Assignment
Entries in the following listing are to be copied exactly as they stand.

★ ★ ★ ★

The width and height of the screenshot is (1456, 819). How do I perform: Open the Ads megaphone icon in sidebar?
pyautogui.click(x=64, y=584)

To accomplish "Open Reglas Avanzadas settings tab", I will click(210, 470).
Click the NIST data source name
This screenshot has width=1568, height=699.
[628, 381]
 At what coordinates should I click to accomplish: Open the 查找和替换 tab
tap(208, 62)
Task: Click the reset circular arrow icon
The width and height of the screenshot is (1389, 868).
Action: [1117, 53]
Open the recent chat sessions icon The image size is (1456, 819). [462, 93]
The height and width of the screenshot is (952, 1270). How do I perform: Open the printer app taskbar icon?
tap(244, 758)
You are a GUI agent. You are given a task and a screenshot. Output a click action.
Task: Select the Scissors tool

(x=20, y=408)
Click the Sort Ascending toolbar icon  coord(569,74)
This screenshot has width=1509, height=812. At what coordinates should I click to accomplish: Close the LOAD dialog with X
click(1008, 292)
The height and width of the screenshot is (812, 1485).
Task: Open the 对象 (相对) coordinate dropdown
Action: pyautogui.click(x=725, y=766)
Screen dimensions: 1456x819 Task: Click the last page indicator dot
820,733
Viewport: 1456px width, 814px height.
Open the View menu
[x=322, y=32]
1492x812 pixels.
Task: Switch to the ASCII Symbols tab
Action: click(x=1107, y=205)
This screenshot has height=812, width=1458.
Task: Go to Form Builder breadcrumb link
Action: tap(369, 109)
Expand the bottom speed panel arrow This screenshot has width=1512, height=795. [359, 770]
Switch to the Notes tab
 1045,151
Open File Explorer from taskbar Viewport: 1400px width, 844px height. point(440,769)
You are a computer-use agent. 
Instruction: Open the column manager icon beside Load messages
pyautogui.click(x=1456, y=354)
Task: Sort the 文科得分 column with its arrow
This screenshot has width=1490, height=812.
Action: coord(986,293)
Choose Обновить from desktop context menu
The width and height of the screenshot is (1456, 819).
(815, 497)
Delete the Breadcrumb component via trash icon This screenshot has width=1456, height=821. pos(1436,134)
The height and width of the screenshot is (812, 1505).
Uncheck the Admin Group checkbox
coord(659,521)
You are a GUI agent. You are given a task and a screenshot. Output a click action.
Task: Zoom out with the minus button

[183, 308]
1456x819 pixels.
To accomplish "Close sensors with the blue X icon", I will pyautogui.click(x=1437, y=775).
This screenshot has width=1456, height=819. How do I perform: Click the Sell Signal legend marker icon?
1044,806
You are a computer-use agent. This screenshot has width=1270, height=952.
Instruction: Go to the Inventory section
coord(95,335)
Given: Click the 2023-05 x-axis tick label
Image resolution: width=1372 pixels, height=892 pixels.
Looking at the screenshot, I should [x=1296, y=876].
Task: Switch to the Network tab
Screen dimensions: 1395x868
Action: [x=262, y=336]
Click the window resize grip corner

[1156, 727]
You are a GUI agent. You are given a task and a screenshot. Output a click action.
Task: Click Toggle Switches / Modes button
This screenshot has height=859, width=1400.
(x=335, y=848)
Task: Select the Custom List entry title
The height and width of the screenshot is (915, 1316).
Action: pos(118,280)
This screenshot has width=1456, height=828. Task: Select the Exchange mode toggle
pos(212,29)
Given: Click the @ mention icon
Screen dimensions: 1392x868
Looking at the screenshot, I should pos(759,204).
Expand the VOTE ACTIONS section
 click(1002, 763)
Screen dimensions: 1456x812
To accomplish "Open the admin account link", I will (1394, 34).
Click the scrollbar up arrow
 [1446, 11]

★ ★ ★ ★

Response
The width and height of the screenshot is (1456, 819). How do I perform: Open the Ads megaphone icon in sidebar?
pyautogui.click(x=64, y=584)

To accomplish "Open Reglas Avanzadas settings tab", I will click(210, 470).
Click the NIST data source name
This screenshot has width=1568, height=699.
[628, 381]
 At what coordinates should I click to accomplish: Open the 查找和替换 tab
tap(208, 62)
Task: Click the reset circular arrow icon
The width and height of the screenshot is (1389, 868).
Action: [1117, 53]
Open the recent chat sessions icon The image size is (1456, 819). [462, 93]
The height and width of the screenshot is (952, 1270). How do I perform: Open the printer app taskbar icon?
tap(244, 758)
You are a GUI agent. You are given a task and a screenshot. Output a click action.
Task: Select the Scissors tool

(x=20, y=408)
Click the Sort Ascending toolbar icon  coord(569,74)
This screenshot has width=1509, height=812. At what coordinates should I click to accomplish: Close the LOAD dialog with X
click(1008, 292)
The height and width of the screenshot is (812, 1485).
Task: Open the 对象 (相对) coordinate dropdown
Action: pyautogui.click(x=725, y=766)
Screen dimensions: 1456x819 Task: Click the last page indicator dot
820,733
Viewport: 1456px width, 814px height.
Open the View menu
[x=322, y=32]
1492x812 pixels.
Task: Switch to the ASCII Symbols tab
Action: click(x=1107, y=205)
This screenshot has height=812, width=1458.
Task: Go to Form Builder breadcrumb link
Action: tap(369, 109)
Expand the bottom speed panel arrow This screenshot has width=1512, height=795. [359, 770]
Switch to the Notes tab
 1045,151
Open File Explorer from taskbar Viewport: 1400px width, 844px height. point(440,769)
You are a computer-use agent. 
Instruction: Open the column manager icon beside Load messages
pyautogui.click(x=1456, y=354)
Task: Sort the 文科得分 column with its arrow
This screenshot has width=1490, height=812.
Action: coord(986,293)
Choose Обновить from desktop context menu
The width and height of the screenshot is (1456, 819).
(815, 497)
Delete the Breadcrumb component via trash icon This screenshot has width=1456, height=821. pos(1436,134)
The height and width of the screenshot is (812, 1505).
Uncheck the Admin Group checkbox
coord(659,521)
You are a GUI agent. You are given a task and a screenshot. Output a click action.
Task: Zoom out with the minus button

[183, 308]
1456x819 pixels.
To accomplish "Close sensors with the blue X icon", I will pyautogui.click(x=1437, y=775).
This screenshot has width=1456, height=819. How do I perform: Click the Sell Signal legend marker icon?
1044,806
You are a computer-use agent. This screenshot has width=1270, height=952.
Instruction: Go to the Inventory section
coord(95,335)
Given: Click the 2023-05 x-axis tick label
Image resolution: width=1372 pixels, height=892 pixels.
Looking at the screenshot, I should [x=1296, y=876].
Task: Switch to the Network tab
Screen dimensions: 1395x868
Action: [x=262, y=336]
Click the window resize grip corner

[1156, 727]
You are a GUI agent. You are given a task and a screenshot. Output a click action.
Task: Click Toggle Switches / Modes button
This screenshot has height=859, width=1400.
(x=335, y=848)
Task: Select the Custom List entry title
The height and width of the screenshot is (915, 1316).
Action: pos(118,280)
This screenshot has width=1456, height=828. Task: Select the Exchange mode toggle
pos(212,29)
Given: Click the @ mention icon
Screen dimensions: 1392x868
Looking at the screenshot, I should pos(759,204).
Expand the VOTE ACTIONS section
 click(1002, 763)
Screen dimensions: 1456x812
To accomplish "Open the admin account link", I will (1394, 34).
Click the scrollbar up arrow
 [1446, 11]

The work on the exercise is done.